Man könnte es als unmögliches Unterfangen bezeichnen: Der irische Schriftsteller John Boyne wollte den Holocaust in einem Kinderbuch behandeln und damit etwas Unfassbares, Unbegreifliches für Kinder greifbar machen. Vielleicht ist „wollen“ hier aber auch das falsche Wort. Denn Boyne ging nicht mit einem klaren Plan an jenes Werk, das heute nahezu auf der ganzen Welt gelesen wird – nein, die Geschichte kam zu ihm, wie er später erklärte. Er schrieb sie in wenigen Tagen und hatte keine Ahnung, ob sie zur Veröffentlichung taugen würde. Doch das tat sie: 2006 erschien das Buch „Der Junge im gestreiften Pyjama“ und wurde zu einem internationalen Erfolg.

Das Kinderbuch trägt den Untertitel „Eine Fabel“ – und als genau die muss man es einordnen. Zwar beruht „Der Junge im gestreiften Pyjama“ auf realen Hintergründen – auf der systematischen Verfolgung und Ermordung der jüdischen Bevölkerung im Zweiten Weltkrieg – doch die Geschichte ist keine historisch genaue, faktenorientierte Schilderung. Das Buch richtet sich an Kinder; und es schildert deshalb auf eine fast märchenhaft anmutende Art und Weise die eigentlich unmögliche Freundschaft zwischen dem neunjährigen Bruno – dem Sohn des Kommandanten des KZ Auschwitz – und Schmuel, einem jüdischen Jungen, der in dem Vernichtungslagers eingesperrt ist. Durch den Stacheldrahtzaun reden die beiden Kinder miteinander. Bruno ist dabei ganz das naive, unwissende Kind, Schmuel der geduldige, ernsthafte Zuhörer. Nie überfordert er Bruno mit Informationen über die Grausamkeiten des Lagerlebens, er belässt es bei Andeutungen. Dennoch ist das Grauen des Konzentrationslagers zwischen den Zeilen stets präsent.

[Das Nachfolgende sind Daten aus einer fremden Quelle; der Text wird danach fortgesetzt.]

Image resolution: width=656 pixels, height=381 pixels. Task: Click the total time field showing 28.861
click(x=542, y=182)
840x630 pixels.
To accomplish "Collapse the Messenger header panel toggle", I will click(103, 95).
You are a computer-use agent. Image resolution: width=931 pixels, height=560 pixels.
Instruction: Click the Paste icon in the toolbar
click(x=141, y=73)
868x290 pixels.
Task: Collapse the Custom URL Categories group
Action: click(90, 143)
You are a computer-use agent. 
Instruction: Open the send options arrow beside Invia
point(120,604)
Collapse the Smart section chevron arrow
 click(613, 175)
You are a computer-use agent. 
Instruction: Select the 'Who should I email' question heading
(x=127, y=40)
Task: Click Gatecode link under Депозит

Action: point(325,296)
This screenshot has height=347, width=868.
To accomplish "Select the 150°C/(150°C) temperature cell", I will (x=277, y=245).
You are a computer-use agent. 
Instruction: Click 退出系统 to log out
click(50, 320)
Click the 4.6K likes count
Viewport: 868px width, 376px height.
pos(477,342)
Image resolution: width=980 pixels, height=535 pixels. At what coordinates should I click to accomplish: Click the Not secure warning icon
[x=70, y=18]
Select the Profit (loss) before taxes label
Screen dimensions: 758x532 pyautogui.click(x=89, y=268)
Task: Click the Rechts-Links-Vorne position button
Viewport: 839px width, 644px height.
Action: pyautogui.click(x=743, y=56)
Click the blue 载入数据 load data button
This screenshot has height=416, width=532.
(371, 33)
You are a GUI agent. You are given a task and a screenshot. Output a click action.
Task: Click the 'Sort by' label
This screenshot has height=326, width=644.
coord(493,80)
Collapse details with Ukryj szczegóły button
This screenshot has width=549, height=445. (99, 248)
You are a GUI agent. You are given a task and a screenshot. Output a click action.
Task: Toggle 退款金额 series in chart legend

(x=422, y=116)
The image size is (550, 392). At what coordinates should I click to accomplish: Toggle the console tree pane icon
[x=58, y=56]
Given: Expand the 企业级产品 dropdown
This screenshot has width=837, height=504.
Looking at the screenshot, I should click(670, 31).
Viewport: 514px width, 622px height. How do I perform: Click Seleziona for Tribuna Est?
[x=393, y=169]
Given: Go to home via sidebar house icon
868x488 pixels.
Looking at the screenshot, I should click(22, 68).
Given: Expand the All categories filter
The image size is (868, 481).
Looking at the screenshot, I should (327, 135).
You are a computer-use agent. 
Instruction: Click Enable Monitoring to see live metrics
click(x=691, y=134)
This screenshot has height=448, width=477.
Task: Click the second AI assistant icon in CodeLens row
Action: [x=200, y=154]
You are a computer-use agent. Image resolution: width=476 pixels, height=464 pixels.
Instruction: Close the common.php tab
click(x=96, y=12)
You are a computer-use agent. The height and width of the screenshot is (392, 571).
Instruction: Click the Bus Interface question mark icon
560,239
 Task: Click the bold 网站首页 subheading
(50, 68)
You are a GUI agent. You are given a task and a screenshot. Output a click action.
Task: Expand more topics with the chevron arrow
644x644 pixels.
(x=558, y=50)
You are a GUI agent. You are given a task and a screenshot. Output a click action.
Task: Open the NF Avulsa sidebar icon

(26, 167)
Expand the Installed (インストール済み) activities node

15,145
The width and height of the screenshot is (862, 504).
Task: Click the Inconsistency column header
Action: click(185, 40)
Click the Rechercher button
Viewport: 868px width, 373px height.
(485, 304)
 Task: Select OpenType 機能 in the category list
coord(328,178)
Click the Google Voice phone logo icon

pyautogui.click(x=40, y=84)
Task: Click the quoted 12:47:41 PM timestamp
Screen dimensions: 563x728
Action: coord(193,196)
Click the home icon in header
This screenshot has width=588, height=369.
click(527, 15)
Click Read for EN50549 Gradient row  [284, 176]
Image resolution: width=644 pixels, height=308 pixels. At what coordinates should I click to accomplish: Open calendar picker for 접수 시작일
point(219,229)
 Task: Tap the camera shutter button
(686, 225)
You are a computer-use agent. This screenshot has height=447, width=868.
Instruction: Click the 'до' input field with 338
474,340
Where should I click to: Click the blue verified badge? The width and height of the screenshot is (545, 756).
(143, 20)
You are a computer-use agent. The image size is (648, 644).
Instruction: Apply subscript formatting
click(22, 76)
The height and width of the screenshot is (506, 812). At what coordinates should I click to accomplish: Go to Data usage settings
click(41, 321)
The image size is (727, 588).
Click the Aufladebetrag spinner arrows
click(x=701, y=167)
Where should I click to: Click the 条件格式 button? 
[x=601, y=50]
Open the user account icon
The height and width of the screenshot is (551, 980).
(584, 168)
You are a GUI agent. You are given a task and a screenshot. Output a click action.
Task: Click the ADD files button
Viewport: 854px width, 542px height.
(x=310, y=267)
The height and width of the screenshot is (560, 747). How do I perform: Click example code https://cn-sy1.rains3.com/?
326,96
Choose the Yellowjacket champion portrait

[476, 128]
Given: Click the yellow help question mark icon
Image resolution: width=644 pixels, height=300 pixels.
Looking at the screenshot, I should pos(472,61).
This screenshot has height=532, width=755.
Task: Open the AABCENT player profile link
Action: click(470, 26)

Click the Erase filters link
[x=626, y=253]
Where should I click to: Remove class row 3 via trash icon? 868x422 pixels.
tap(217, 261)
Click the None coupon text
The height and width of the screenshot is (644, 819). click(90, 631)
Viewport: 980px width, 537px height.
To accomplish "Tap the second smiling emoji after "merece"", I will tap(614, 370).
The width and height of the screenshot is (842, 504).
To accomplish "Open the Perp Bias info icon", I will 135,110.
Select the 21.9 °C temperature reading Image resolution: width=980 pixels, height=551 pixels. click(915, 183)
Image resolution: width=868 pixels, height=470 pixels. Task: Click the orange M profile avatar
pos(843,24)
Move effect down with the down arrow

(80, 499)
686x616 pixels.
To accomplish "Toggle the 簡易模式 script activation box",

Kapitel 3: Auschwitz mit den Augen eines Kindes

Es ist die Zeit des Zweiten Weltkriegs und die Welt des neunjährigen Bruno gerät plötzlich aus den Fugen. Nicht etwa aufgrund von Bombardierungen. Nein, es ist etwas weit weniger Dramatisches – doch trotzdem sehr Folgenreiches. Das Buch „Der Junge im gestreiften Pyjama“ beginnt nämlich mit einem Umzug. Brunos Familie zieht nach „Aus-Wisch“ – so versteht Bruno zumindest den Namen jenes Ortes, der ihre neue Heimat werden soll. Denn „der Furor“ hat Brunos Vater eine neue, wichtige Aufgabe gegeben. Unschwer sind hierin die Begriffe „Führer“ und „Auschwitz“ herauszuhören, die Bruno in seiner kindlich-naiven Art konsequent falsch ausspricht. 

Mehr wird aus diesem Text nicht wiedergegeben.